A digital approach to tackling drug abuse

People looking for help with drug addiction or resources for a loved one have a new place to find treatment and recovery options.

Evansville Mayor Lloyd Winnecke unveiled a new website Monday that compiles contact information and descriptions of local resources for people trying to prevent and treat addiction, or just learn more about the causes of substance abuse.

Among other goals, the Mayor’s Substance Abuse Task Force is trying to decrease the demand for illegal drugs, while other policies and law enforcement deal with stemming the supply of those drugs.

“We need to deal with the root causes and make treatment more accessible,” said chairman Dr. William Wooten. Wooten is the founder of Youth First and also spent years treating addiction as a doctor before his retirement.

The Substance Abuse Task Force is a revamped version of the Mayor’s No Meth Task Force, created shortly after Winnecke entered office in 2012. While meth lab seizures have gone down since 2012, drug use continues.

That’s why the new team has a broader mission, looking at ways to deal with heroin and other opiate addiction as well as alcohol, tobacco and other drugs. That means involving the entire community, Winnecke said, from educating people about substance use to getting neighborhoods and community groups involved in prevention.

The website is part of that mission, providing details about substance use and mental health, tips for preventing substance abuse and links to local health providers and support groups that are part of the Task Force.

The expanded mission is partly due to the opioid crisis that’s become an increased problem in the Evansville area, Winnecke said.
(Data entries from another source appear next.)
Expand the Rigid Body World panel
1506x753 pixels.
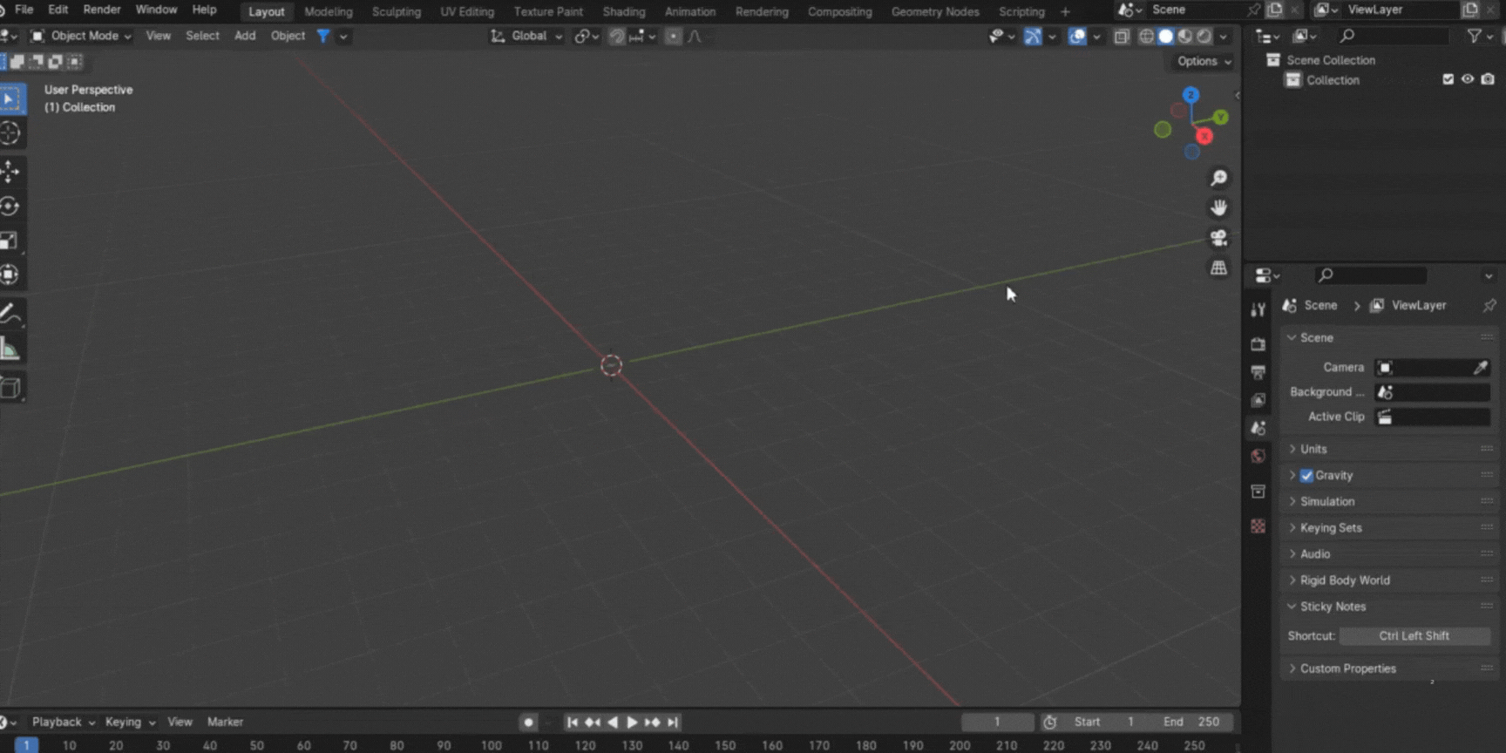point(1344,580)
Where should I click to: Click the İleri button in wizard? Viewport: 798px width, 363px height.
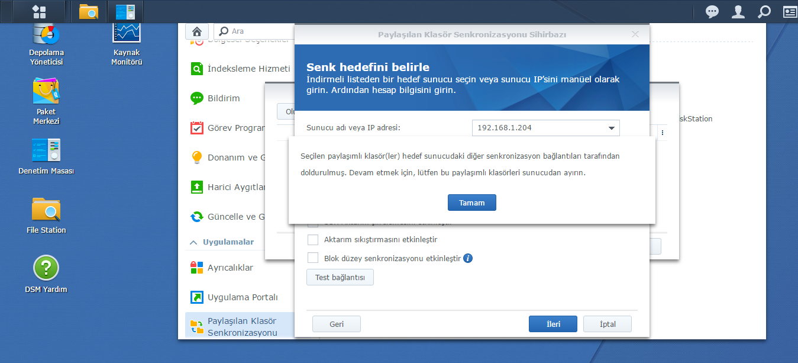coord(553,324)
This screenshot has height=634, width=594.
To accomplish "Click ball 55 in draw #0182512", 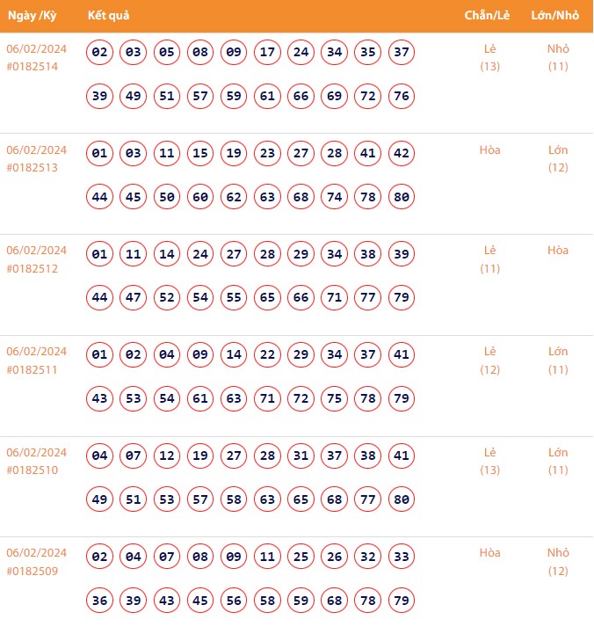I will pyautogui.click(x=234, y=298).
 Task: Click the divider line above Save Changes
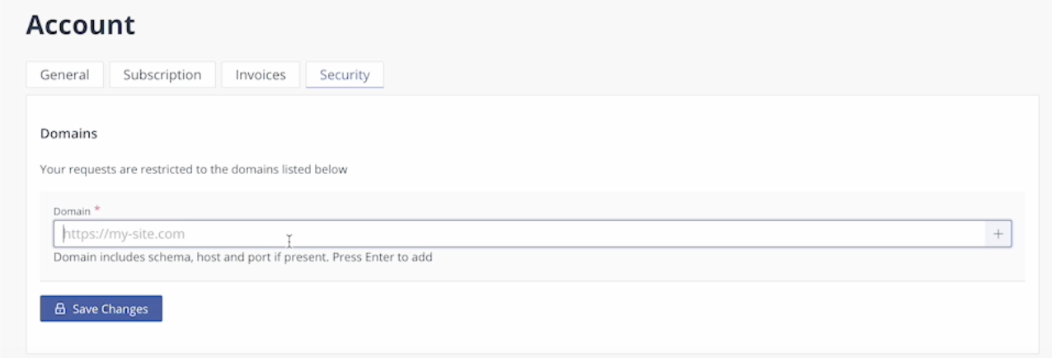(x=533, y=280)

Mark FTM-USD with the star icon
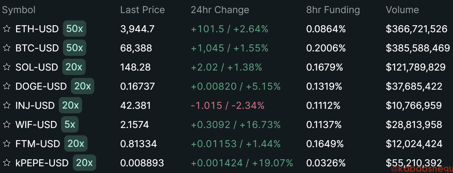pyautogui.click(x=6, y=144)
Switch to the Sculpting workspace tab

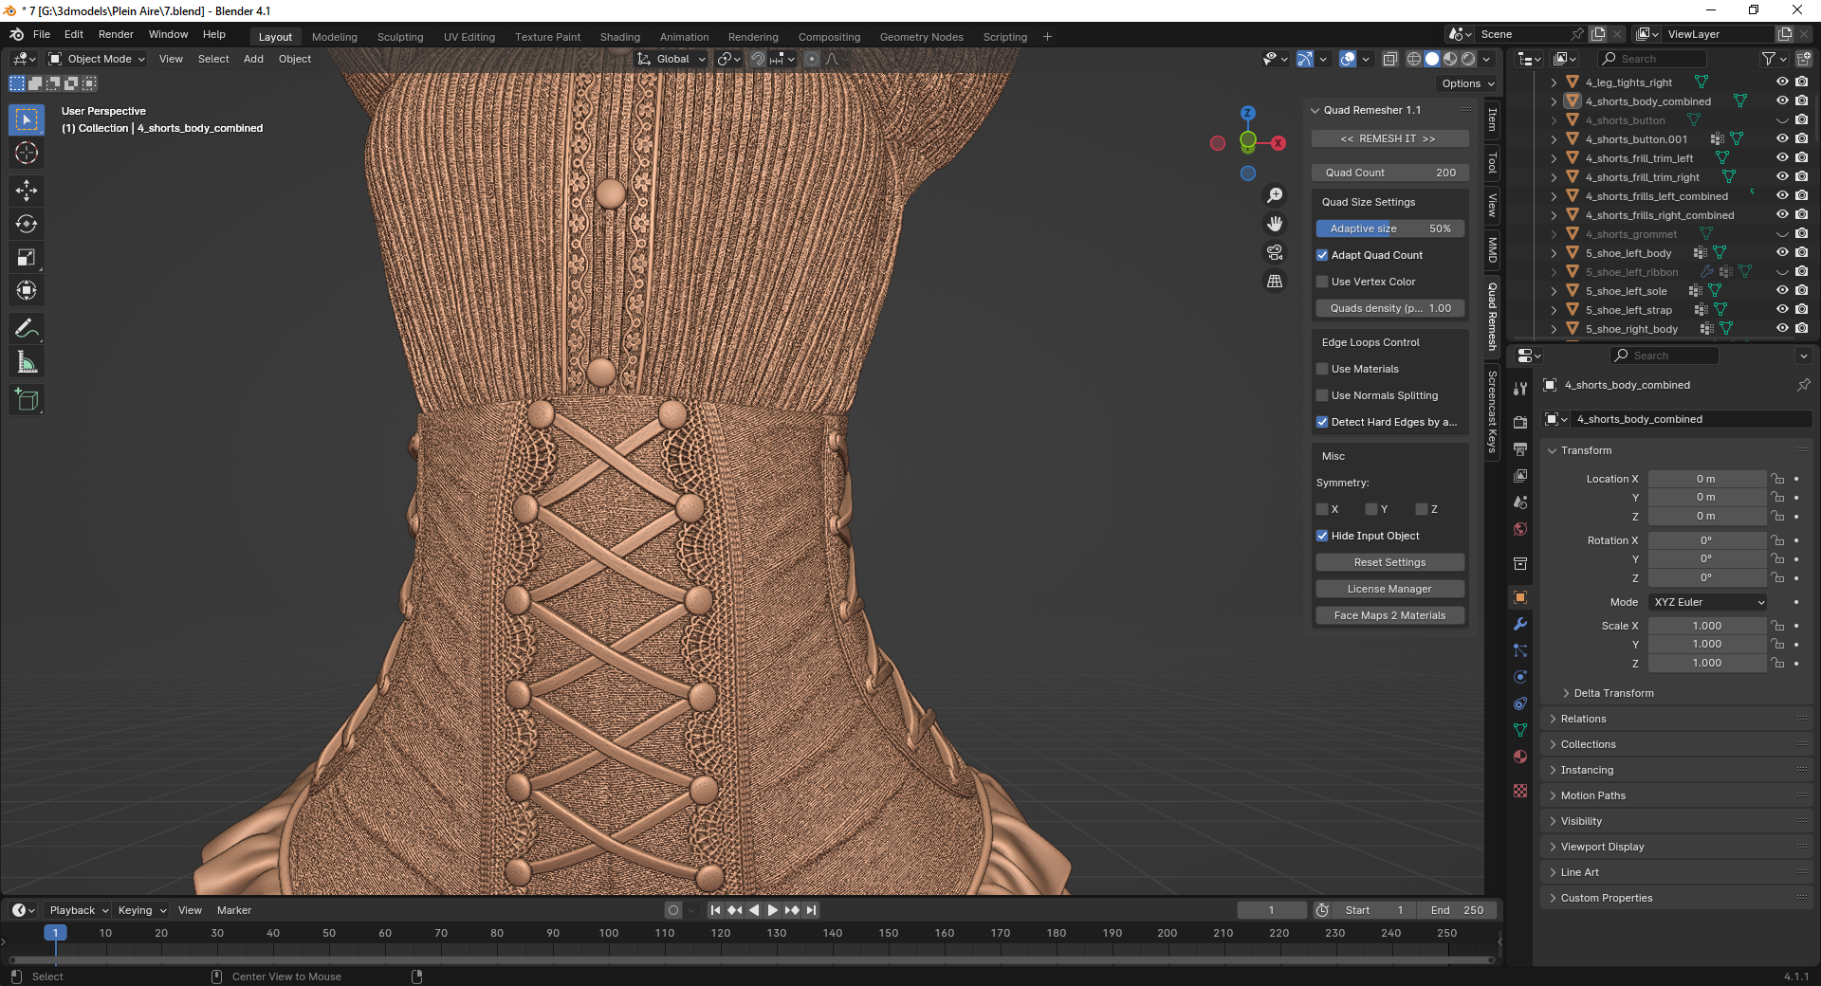click(399, 37)
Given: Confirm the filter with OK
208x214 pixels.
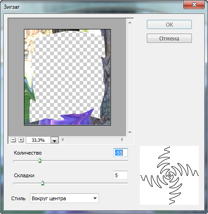Looking at the screenshot, I should click(x=169, y=24).
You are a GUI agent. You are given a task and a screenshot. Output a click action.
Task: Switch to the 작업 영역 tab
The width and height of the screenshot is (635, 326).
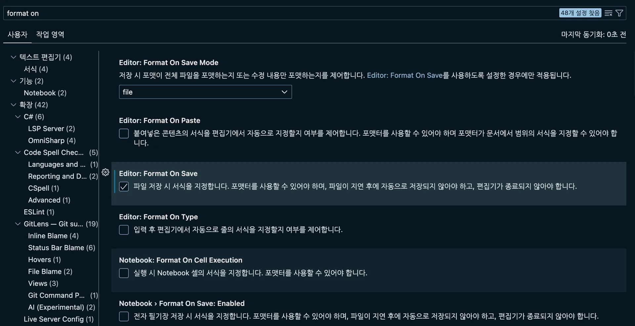pyautogui.click(x=50, y=34)
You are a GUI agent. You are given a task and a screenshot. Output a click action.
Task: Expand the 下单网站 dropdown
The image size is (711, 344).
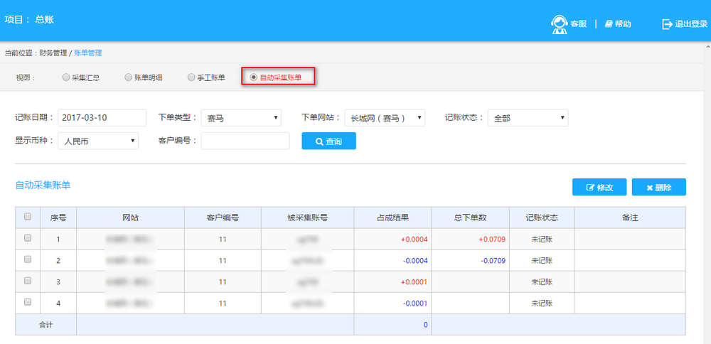pos(385,118)
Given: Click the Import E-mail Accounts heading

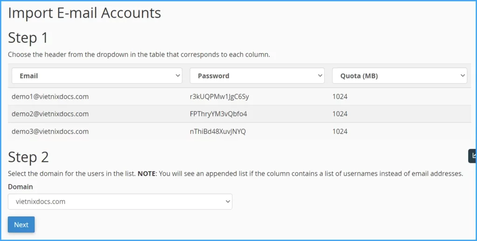Looking at the screenshot, I should (84, 13).
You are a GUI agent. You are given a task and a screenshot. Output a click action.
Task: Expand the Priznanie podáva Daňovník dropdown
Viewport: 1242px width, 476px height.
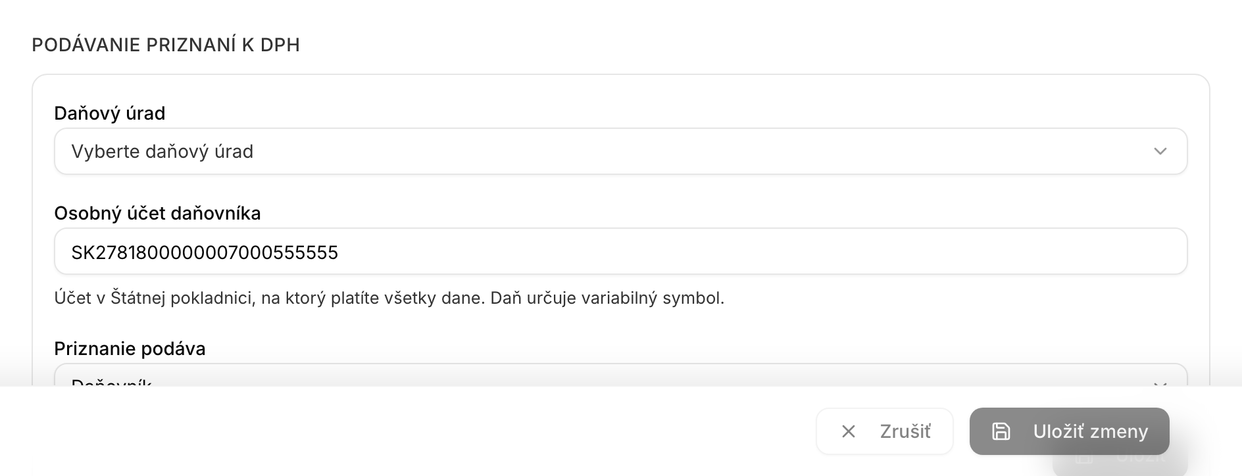620,375
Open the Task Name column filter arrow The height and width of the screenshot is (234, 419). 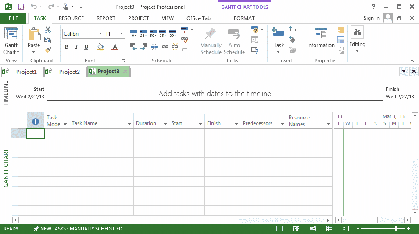[129, 124]
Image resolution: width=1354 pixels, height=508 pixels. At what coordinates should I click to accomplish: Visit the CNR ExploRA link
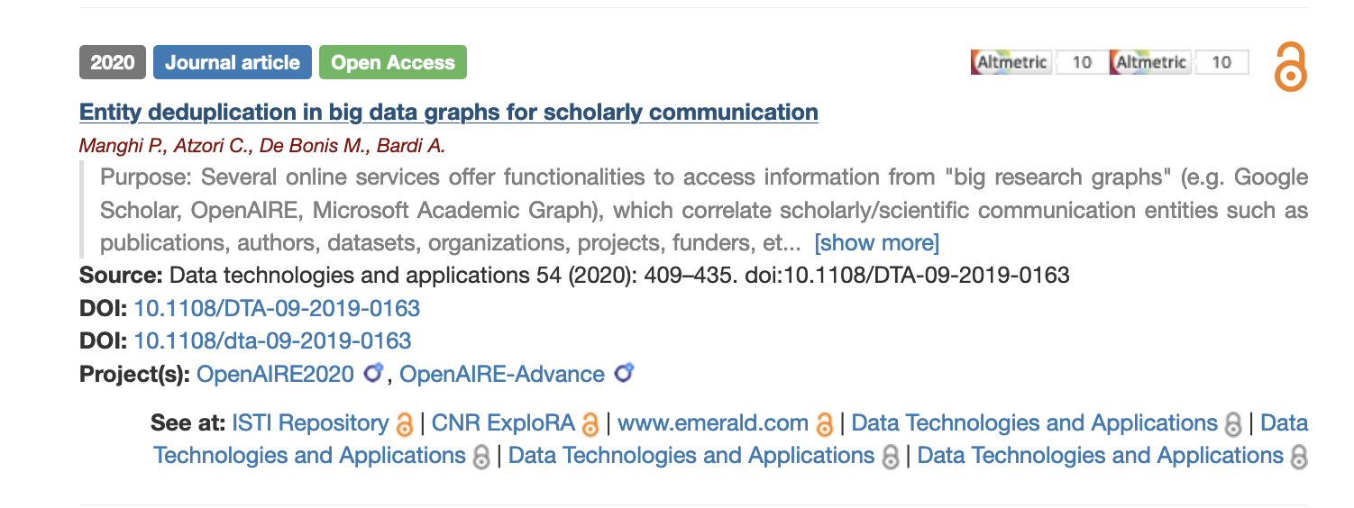click(503, 423)
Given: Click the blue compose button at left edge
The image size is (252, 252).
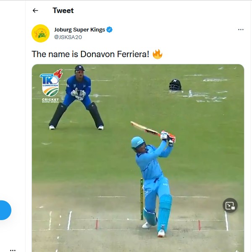Looking at the screenshot, I should pyautogui.click(x=4, y=210).
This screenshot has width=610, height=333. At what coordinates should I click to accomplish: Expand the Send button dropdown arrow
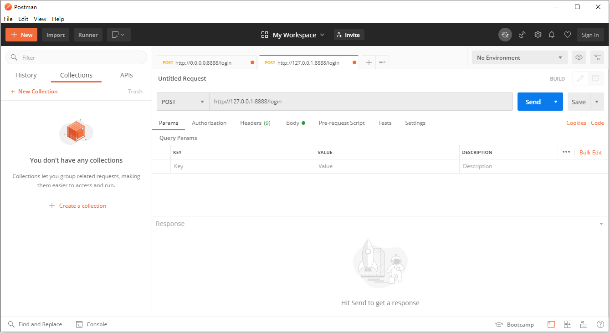pos(556,102)
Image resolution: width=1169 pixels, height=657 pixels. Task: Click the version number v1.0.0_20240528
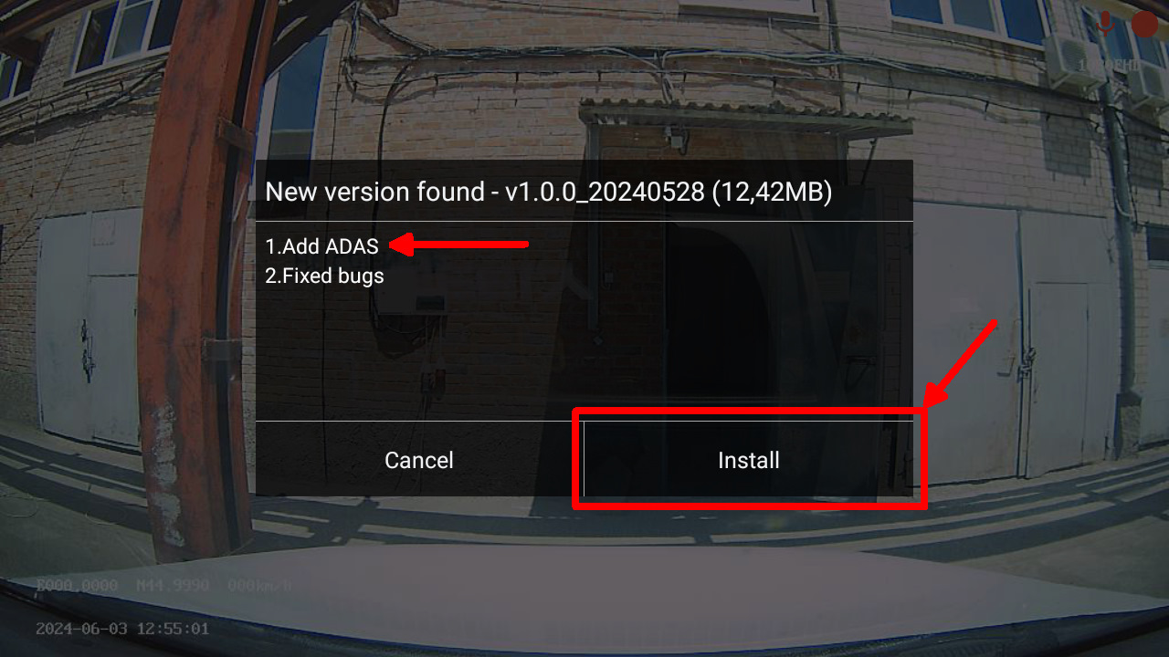(x=605, y=192)
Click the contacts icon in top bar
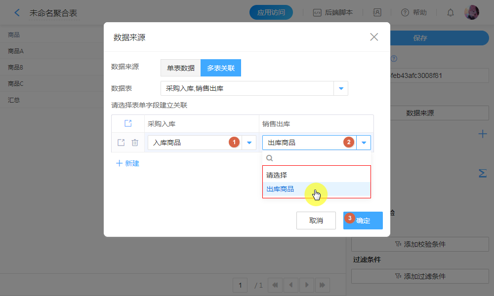Image resolution: width=494 pixels, height=296 pixels. point(377,13)
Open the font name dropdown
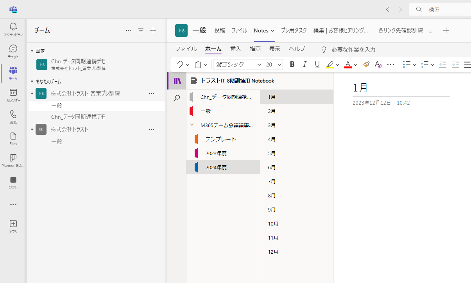The height and width of the screenshot is (283, 471). tap(260, 64)
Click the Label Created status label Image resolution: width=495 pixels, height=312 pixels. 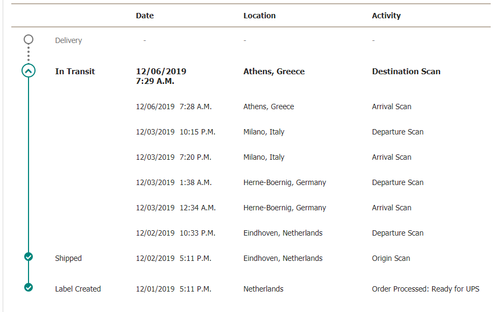78,289
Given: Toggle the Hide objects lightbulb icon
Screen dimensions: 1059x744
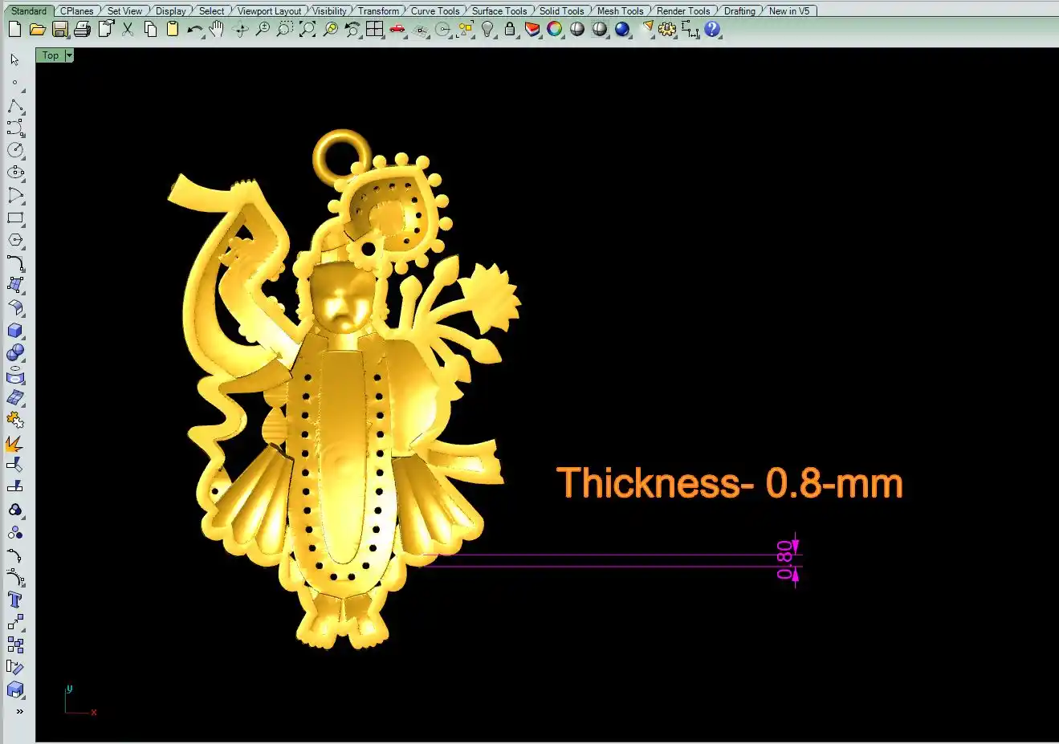Looking at the screenshot, I should [x=487, y=30].
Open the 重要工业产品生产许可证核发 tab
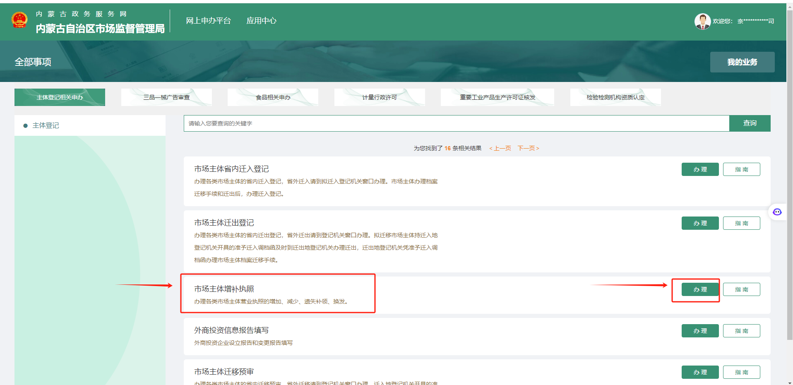Image resolution: width=793 pixels, height=385 pixels. (x=497, y=97)
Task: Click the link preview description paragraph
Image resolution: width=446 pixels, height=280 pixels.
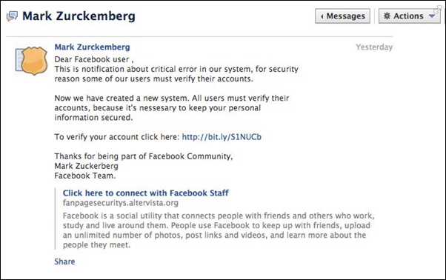Action: pos(219,230)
According to Vanderburgh County Coroner Steve Lockyear, 29 people died of heroin or fentanyl overdoses last year in Vanderburgh County, more than four times the number of fatalities in 2015.

“We just can’t turn our heads from it,” Winnecke said.

The mayor hopes the website will be a tool for people who want to help but don’t know where to start.

“They are not out there alone as they try to help a loved one, a neighbor, a coworker,” he said.

The Task Force, made up of 20 members from fields including public health, addiction treatment and law enforcement, also invited author and professor Robert Meyers to Evansville in October to train people on helping loved ones get addiction treatment.

Meyers will be available to train health care workers Oct. 10 through 12 and will also host public presentations Oct. 12 and 13 for people whose loved ones are dealing with addiction.

People can register and learn more about the event on the Task Force’s website.

Wooten said it’s time to destigmatize substance abuse disorders so people suffering from them can get treatment.

“It’s not a moral failure on the part of the individual,” Wooten said. “We need to bring this problem out of the closet and into the public eye and make it easy for people to get the help they need.”